8 марта Император Николай II отбыл из Могилева в Царское Село. На перроне состоялось его прощание с лицами Свиты. Д.Н. Дубенский вспоминал: «Государь шел очень тихо и протягивал руку, подходившим к нему лицам. Большинство со слезами целовали руки Царя. Я никогда не забуду глаз Государя: они были неподвижны, стали светлее, как-то расширены и тяжел бесконечно был их взгляд». Когда Государь вошёл в вагон, то заметил несколько гимназисток, которые стояли на платформе, пытаясь его увидеть. Государь подошел к окну. Заметив его, гимназистки заплакали и стали показывать знаками, чтобы Государь им что-нибудь написал. Николай II написал на бумаге свое имя и передал девочкам, которые продолжали стоять на перроне, несмотря на сильный мороз, до самого отправления поезда.
В тот же день 8 марта, когда генерал Алексеев по заданию думцев арестовал Государя, другой генерал Л.Г. Корнилов арестовал в Александровском дворце Государыню и Царских детей. Войдя во дворец, Корнилов, с красным бантом на груди, в сопровождении А.И. Гучкова, потребовал немедленно разбудить «“бывшую Царицу”». Подойдя к Корнилову и не подавая ему руки,
Императрица Александра Феодоровна спросила: «Что Вам нужно, генерал?». Корнилов вытянулся и в почтительном тоне, сказал: «Ваше Императорское Величество… Вам неизвестно, что происходит в Петрограде и в Царском… Мне очень тяжело и неприятно Вам докладывать, но для Вашей же безопасности я принужден Вас…» и замялся. Императрица перебила его: «Мне все очень хорошо известно.
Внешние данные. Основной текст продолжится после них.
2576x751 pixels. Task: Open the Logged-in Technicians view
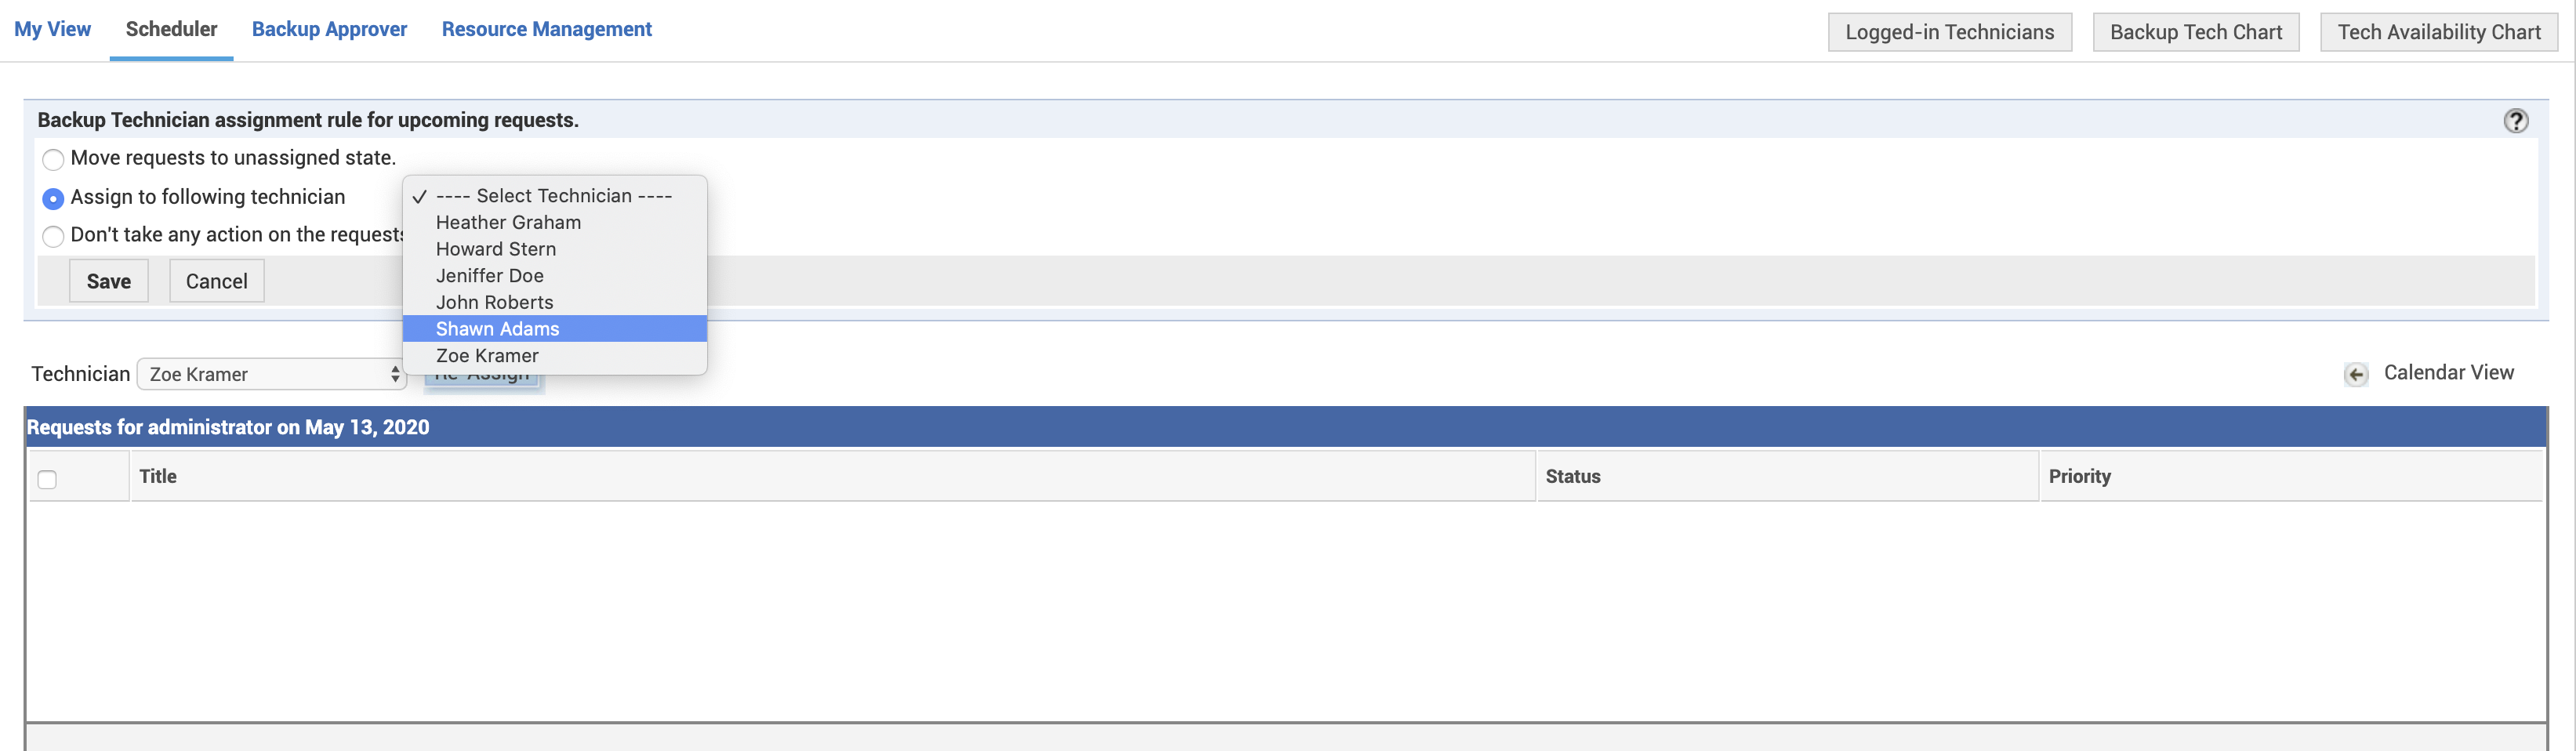[1948, 32]
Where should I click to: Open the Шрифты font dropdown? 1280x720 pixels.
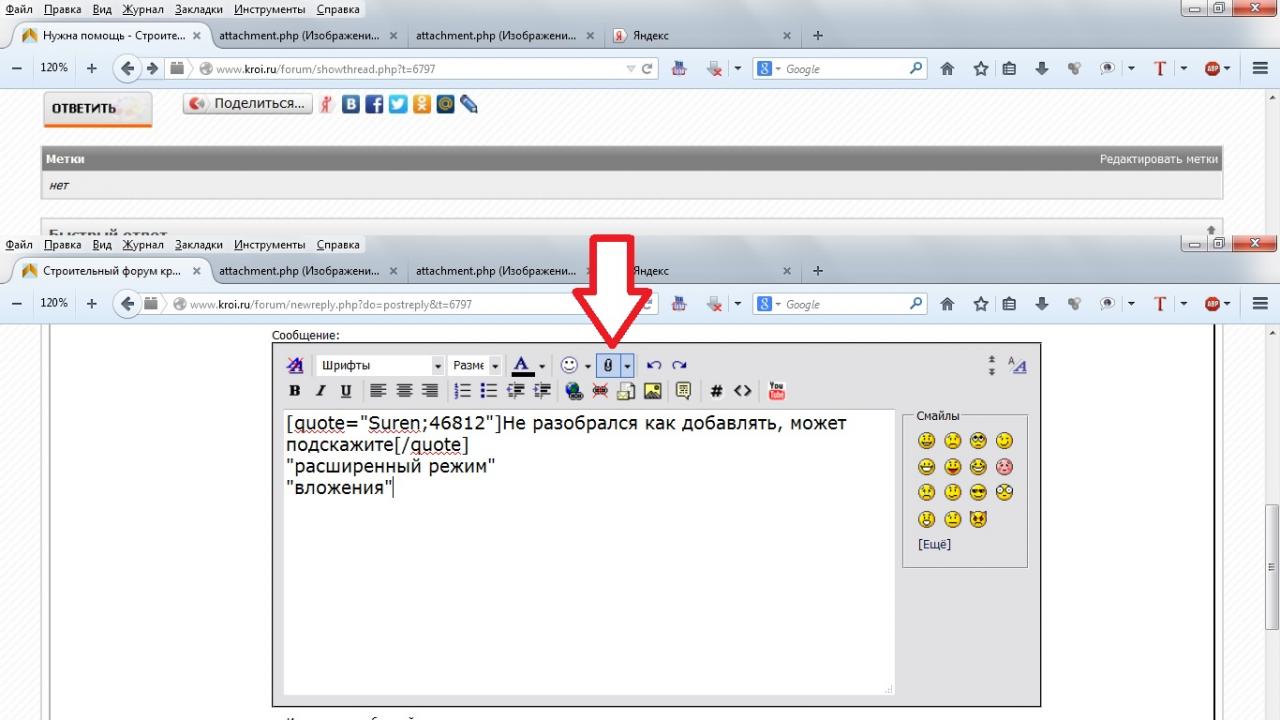pyautogui.click(x=380, y=366)
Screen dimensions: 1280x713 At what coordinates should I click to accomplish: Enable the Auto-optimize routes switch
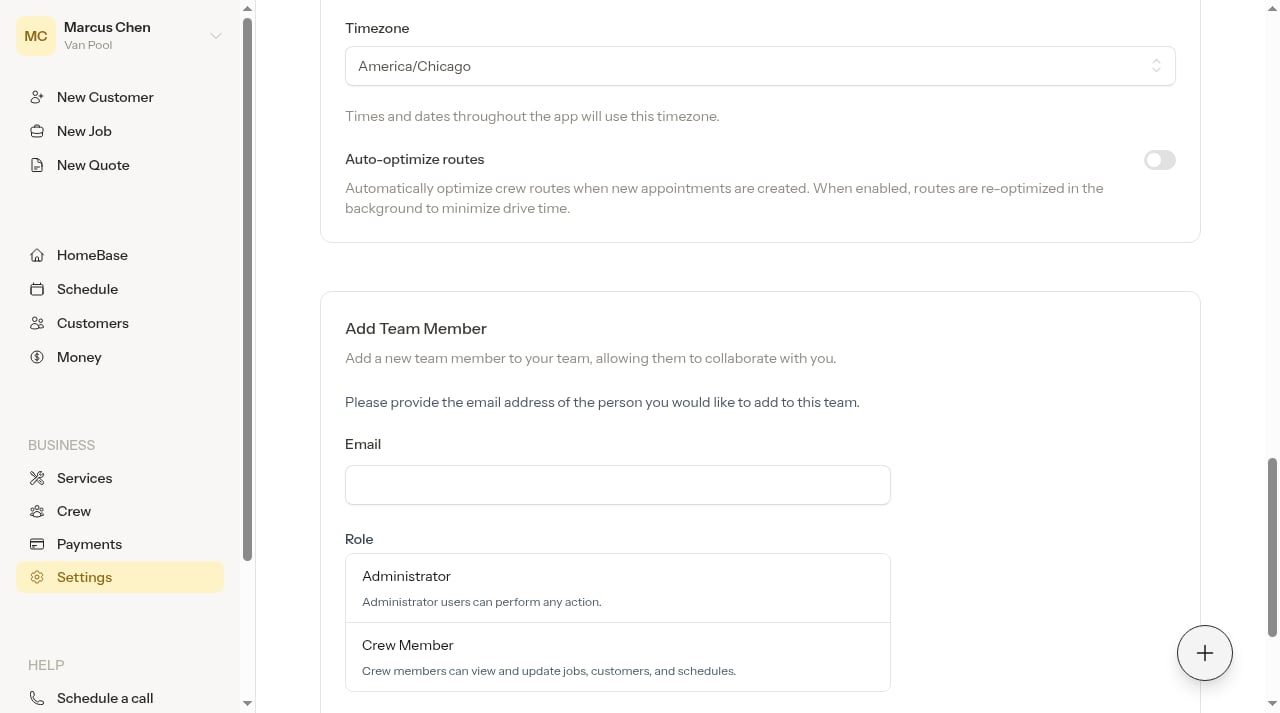tap(1160, 160)
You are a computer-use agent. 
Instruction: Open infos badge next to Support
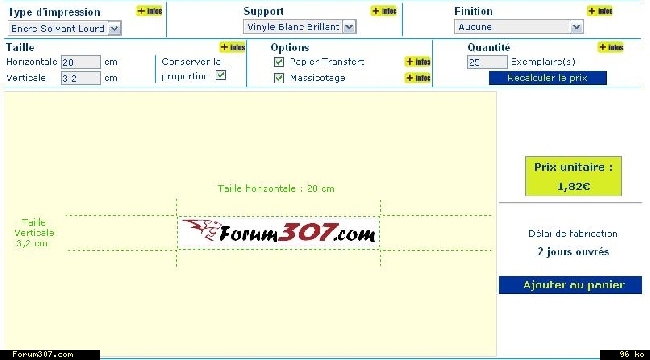tap(384, 11)
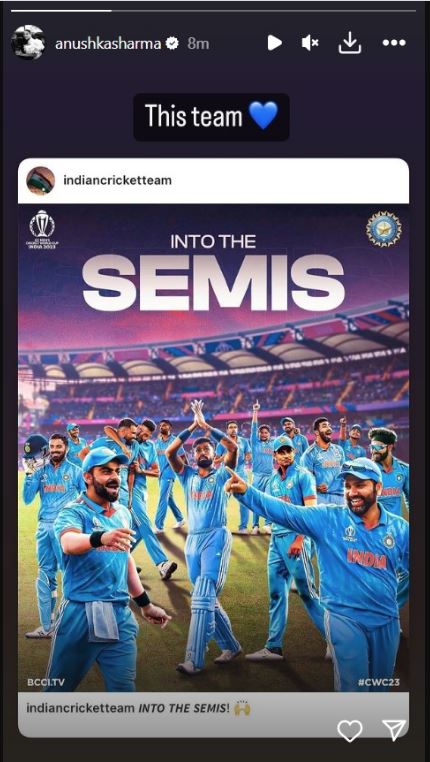430x762 pixels.
Task: Tap the paper plane share icon
Action: tap(394, 730)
Вы пришли меня арестовать?» — «Так точно», — ответил Корнилов. “Больше ничего?” — “Ничего». Не говоря более ни слова, Императрица повернулась и ушла в свои покои. Государыня сохранила полное спокойствие в отношении своего будущего. Её беспокоила только судьба Супруга и России. Корнилов объявил арестованными всех, кто не пожелает покинуть Александровский дворец.
Назначенный Корниловым первый революционный комендант Александровского дворца штаб-ротмистр П.П. Коцебу сообщил Государыне, что 9 марта вернется Государь. Это известие вызвало у всех Узников великую радость.